WORK INSTRUCTION: Print, exactly and with no pictures, the line containing "You are a GUI" and each line after it to the end of the entries below.

DATA RECORDS section start

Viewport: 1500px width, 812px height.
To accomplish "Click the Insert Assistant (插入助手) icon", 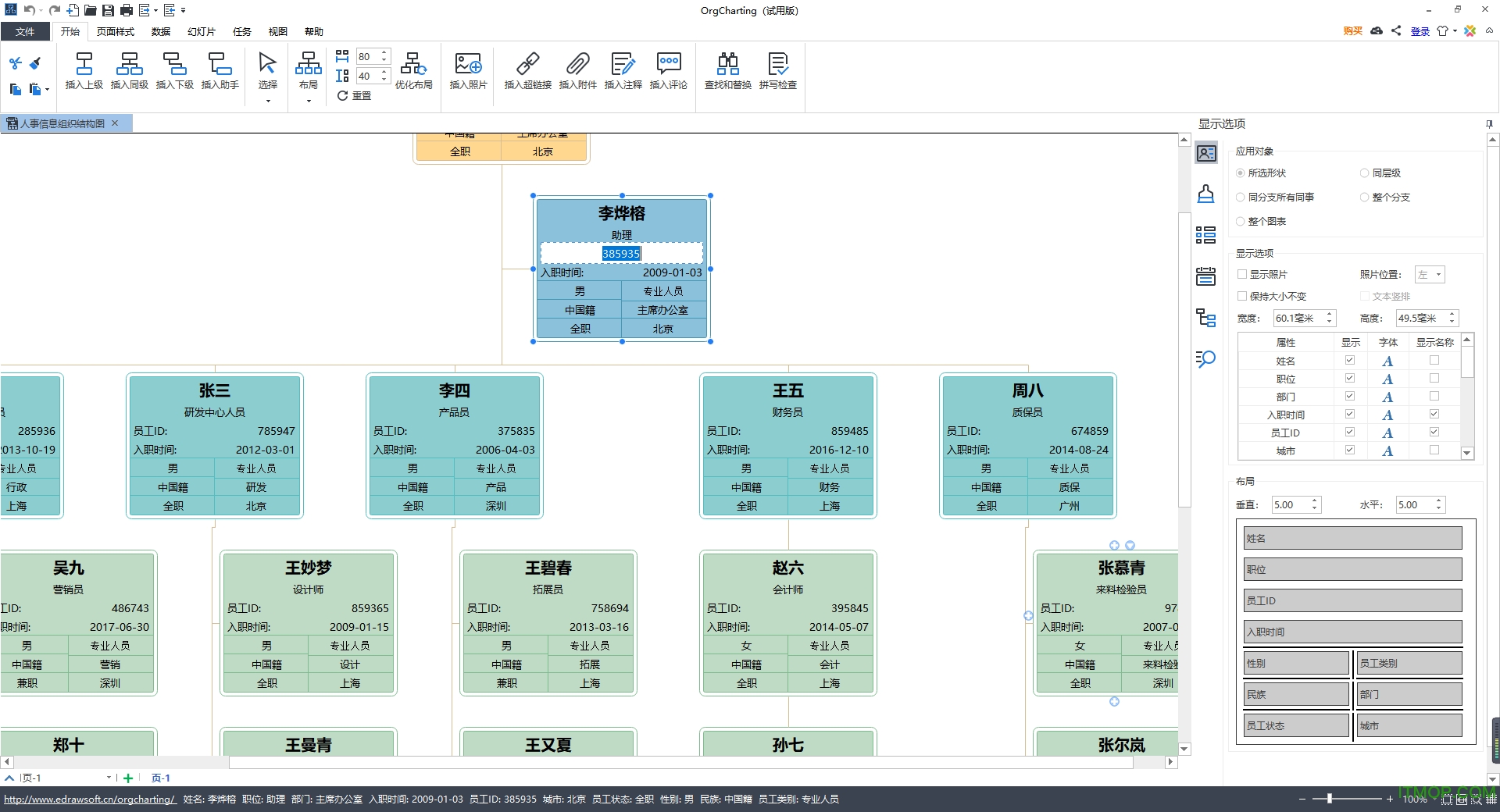I will (x=220, y=64).
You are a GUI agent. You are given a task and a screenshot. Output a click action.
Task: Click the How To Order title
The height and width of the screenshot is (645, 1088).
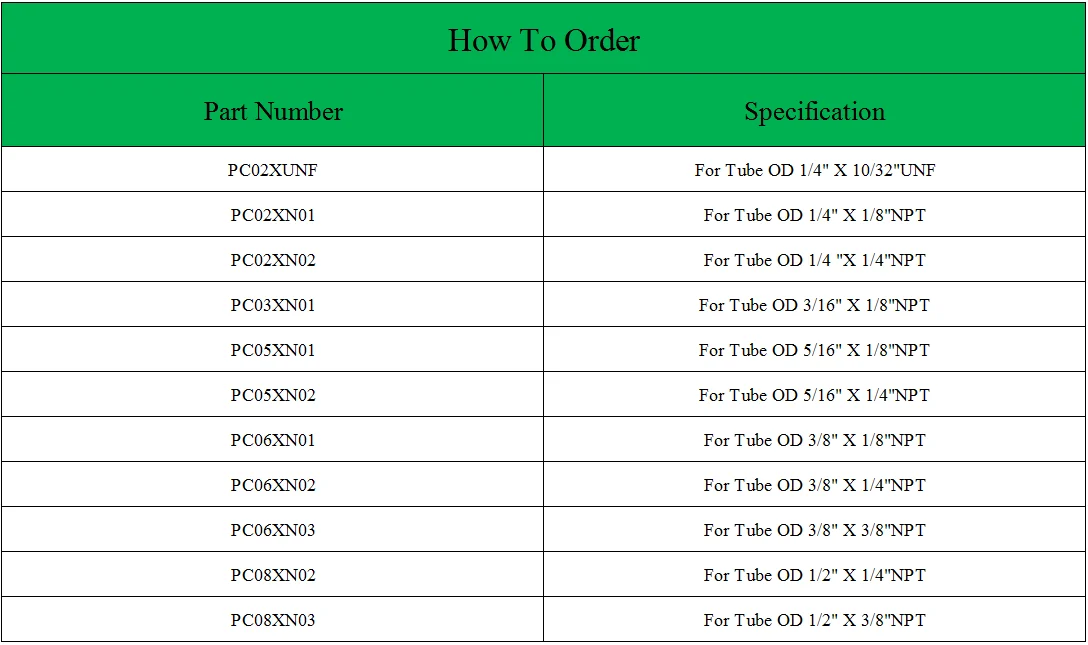[x=544, y=40]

DATA RECORDS section end

ANSWER TO THIS EXERCISE:
You are a GUI agent. You are given a task and a screenshot. Output a click action.
Task: Click the How To Order title
The height and width of the screenshot is (645, 1088).
[x=544, y=40]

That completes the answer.